In this study, we develop an improved thresholding scheme for large-scale DEM-based floodplain delineation, the core of which is a stepwise estimation framework for floodplain hydraulic geometry (FHG) parameters that respects the power law while better integrating spatial heterogeneity from two publicly available hydrodynamic flood maps. We applied the framework at the scale equivalent to HydroBASINS level-3 basins to derive localized FHG parameters as an update to previously global parameters that do not account for the heterogenous factors influencing floodplain extents. The optimized empirical exponent b in FHG exhibits statistically significant positive correlations with hydroclimatic conditions, particularly in major river basins. Based on the proposed framework, we created a global geomorphic floodplain map named SHIFT (Spatial Heterogeneity Improved Floodplain by Terrain analysis) using terrain inputs from the 90 m MERIT Hydro dataset, where SHIFT is demonstrated to capture both the global patterns and the regional details of geomorphic floodplains well. The effectiveness of our framework is supported by the following:

  1. The parameters show statistically significant but relatively weak relationships with hydroclimatic variables (e.g., AI, LAI), suggesting an enhanced representation of spatially heterogeneous hydrological and geomorphic information at the basin level.

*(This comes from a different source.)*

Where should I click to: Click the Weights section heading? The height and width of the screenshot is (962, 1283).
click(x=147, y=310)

  2. The filtered data conform to a relatively stable power law, suggesting a robust regionalized scaling relationship.

  3. Parameter changes lead to improved consistency with existing maps, with better differentiation between main streams and tributaries in major basins and more comprehensive representation of stream networks in aggregated river basins.

We provide the SHIFT data layers at two spatial resolutions (i.e., 90 m and 1 km) for the convenience of the users. The optimized parameters are also provided to support future studies.

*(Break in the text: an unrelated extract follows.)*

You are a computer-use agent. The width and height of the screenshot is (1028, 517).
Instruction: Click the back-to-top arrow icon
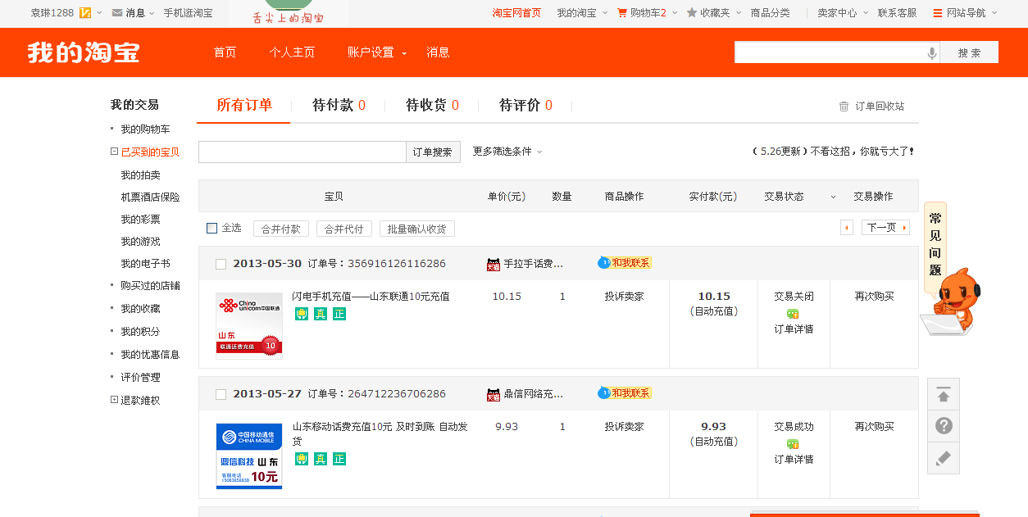pyautogui.click(x=943, y=395)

Overall, we offer a framework for estimating spatially varying FHG parameters, contribute an updated geomorphic floodplain dataset, provide a better understanding of observable influences in the FHG scaling relationships, and expand on the discussion regarding the different focuses and implications of various floodplain-mapping techniques. We hope our analysis proves to be helpful in enhancing the understanding of current methodologies for defining and identifying active floodplains, especially in the context of changing climate.

Supplement

The supplement related to this article is available online at: https://doi.org/10.5194/essd-16-3873-2024-supplement.

Author contributions

Conceptualization: PL, KZ. Data curation: KZ, PL, ZY. Formal analysis: KZ. Funding acquisition: PL, KZ. Investigation: KZ, PL. Methodology: KZ, PL. Writing – original draft: KZ, PL. Writing – review and editing: KZ, PL, ZY.

Competing interests

The contact author has declared that none of the authors has any competing interests.

Disclaimer

Publisher's note: Copernicus Publications remains neutral with regard to jurisdictional claims made in the text, published maps, institutional affiliations, or any other geographical representation in this paper. While Copernicus Publications makes every effort to include appropriate place names, the final responsibility lies with the authors.

Financial support

This study has been supported by the Open Research Program of the International Research Center of Big Data for Sustainable Development Goals (grant no. CBAS2022ORP05), the National Natural Science Foundation of China (grant no. 42371481), Yunnan Provincial Science and Technology Project at Southwest United Graduate School (grant no. 202302AO370012), and the Beijing Nova Program (grant no. 20230484302). This work also received funding from the Fundamental Research Funds for the Central Universities, Peking University, within the framework of the “Numerical modelling and remote sensing of global river discharge” project (grant no. 7100604136).

Review statement

This paper was edited by Yuanzhi Yao and reviewed by Salvatore Manfreda and one anonymous referee.

References

Andreadis, K. M., Wing, O. E. J., Colven, E., Gleason, C. J., Bates, P. D., and Brown, C. M.: Urbanizing the floodplain: global changes of imperviousness in flood-prone areas, Environ. Res. Lett., 17, 104024, https://doi.org/10.1088/1748-9326/ac9197, 2022. 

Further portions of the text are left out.